A Profile of Immigrant Populations in the 21st Century

Data from OECD Countries

image of A Profile of Immigrant Populations in the 21st Century

This publication presents and discusses some of the key information available in the newly created Database on Immigrants in OECD Countries (DIOC). The many graphs and tables include data on: immigrants’ demography including age, gender and duration of stay; and their labour market outcomes including labour market status, occupation and sector of activity.

The book consists of nine thematic chapters, each including a brief description of sources, and a discussion of cross-country differences. The chapters also include a short analysis of specific issues relevant to the data, such as the gender dimension of “brain drain”, the international migration of health professionals, and the role of low-skilled foreign-born workers in domestic services.

An introductory chapter provides an overview of the data to present a picture of international migration to the OECD from four regions: Africa, Asia, and Latin America and from within the OECD area. A methodogical note completes the report by summarizing the different sources and methods applied and explaining the structure of the new DIOC.

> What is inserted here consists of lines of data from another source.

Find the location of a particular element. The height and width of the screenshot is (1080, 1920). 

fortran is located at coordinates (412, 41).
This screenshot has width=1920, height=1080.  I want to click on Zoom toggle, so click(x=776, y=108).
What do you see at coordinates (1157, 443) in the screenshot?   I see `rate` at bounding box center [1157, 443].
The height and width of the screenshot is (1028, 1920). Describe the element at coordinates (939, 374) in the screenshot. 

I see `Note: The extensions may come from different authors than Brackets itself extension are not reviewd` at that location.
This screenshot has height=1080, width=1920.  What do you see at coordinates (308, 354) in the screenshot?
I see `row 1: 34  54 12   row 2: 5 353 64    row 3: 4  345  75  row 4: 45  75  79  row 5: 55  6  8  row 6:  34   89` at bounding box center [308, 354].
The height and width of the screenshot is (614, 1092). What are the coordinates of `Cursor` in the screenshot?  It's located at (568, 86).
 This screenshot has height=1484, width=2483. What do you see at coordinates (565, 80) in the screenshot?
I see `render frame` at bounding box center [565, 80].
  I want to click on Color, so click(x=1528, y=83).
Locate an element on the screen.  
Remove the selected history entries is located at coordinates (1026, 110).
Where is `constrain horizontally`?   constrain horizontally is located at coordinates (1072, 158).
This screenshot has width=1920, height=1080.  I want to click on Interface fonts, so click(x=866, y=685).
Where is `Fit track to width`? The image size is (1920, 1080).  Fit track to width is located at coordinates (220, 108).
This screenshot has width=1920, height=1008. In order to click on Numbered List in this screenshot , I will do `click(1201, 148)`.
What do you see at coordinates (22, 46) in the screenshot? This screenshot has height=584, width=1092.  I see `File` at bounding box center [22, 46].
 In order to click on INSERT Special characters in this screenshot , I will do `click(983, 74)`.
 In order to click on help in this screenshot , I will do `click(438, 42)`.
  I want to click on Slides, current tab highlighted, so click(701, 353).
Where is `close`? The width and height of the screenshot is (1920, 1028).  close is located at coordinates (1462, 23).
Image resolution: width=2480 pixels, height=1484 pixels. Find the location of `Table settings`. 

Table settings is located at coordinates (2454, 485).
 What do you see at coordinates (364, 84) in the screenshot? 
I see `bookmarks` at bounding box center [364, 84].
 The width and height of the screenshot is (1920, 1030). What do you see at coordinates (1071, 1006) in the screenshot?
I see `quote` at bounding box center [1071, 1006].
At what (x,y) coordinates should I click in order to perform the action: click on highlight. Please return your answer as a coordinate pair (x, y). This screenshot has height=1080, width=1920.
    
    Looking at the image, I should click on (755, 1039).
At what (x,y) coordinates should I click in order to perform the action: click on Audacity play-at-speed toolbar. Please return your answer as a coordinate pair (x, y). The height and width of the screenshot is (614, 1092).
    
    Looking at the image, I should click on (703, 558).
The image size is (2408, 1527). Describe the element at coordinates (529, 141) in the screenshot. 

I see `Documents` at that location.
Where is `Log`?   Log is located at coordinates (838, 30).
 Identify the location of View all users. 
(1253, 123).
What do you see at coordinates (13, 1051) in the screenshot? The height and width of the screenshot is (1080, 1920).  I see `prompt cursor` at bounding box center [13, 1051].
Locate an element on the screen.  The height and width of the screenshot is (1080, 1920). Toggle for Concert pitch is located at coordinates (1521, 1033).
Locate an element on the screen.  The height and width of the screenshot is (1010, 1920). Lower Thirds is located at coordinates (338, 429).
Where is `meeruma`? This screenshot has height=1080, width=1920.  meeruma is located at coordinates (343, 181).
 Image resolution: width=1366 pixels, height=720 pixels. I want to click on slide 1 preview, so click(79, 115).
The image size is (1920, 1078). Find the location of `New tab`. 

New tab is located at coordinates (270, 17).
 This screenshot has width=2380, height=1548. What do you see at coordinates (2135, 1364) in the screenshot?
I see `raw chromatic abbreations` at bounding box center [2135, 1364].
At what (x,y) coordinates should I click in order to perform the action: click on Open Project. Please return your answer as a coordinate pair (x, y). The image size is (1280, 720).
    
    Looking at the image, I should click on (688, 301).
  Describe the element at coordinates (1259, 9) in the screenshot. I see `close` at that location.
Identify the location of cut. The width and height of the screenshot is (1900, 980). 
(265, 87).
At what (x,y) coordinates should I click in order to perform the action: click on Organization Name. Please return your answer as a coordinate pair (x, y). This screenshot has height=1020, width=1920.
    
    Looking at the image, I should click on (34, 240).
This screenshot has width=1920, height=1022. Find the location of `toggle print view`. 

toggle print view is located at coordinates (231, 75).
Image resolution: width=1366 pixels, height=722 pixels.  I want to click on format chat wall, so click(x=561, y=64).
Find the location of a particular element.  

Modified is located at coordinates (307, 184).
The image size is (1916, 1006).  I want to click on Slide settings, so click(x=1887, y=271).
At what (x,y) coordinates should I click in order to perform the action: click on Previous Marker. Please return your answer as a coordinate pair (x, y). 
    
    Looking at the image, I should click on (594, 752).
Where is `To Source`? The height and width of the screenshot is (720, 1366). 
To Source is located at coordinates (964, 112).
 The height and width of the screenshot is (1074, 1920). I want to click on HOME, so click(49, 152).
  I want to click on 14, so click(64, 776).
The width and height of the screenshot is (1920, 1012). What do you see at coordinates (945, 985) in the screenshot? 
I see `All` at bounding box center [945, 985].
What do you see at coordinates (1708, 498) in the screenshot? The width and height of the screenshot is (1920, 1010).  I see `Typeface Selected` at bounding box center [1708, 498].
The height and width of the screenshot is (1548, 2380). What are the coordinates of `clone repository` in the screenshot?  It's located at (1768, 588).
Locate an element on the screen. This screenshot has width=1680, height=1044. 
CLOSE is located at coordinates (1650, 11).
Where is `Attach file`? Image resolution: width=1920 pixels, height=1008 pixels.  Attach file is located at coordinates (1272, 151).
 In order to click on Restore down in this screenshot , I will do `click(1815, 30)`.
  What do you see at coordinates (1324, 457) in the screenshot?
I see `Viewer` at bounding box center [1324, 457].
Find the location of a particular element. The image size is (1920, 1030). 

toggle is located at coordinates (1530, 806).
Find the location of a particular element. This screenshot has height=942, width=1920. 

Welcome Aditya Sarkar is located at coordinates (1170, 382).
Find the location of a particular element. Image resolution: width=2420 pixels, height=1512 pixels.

"Immigration is fascinating, and a new report from the Organisation for Economic Co-operation and Development, A Profile of Immigrant Populations in the 21srt Century,  has some juicy nuggets."

-The Times (London)


Duration of Stay

The database contains information on the duration of stay of the population aged 15 and over, by detailed country of birth and gender. This information is available through census data for 14 countries and through labour force surveys for nine countries. In order to harmonise these two types of sources, a three-category classification has been defined: less than five years, five to ten years and more than ten years. For the countries with census data, more detailed information, with a six-category classification, is available. It is important to note that, for a couple of countries, the data on duration of stay are missing for a significant share of the foreign-born population. This is particularly the case in Italy, Greece, Ireland and France.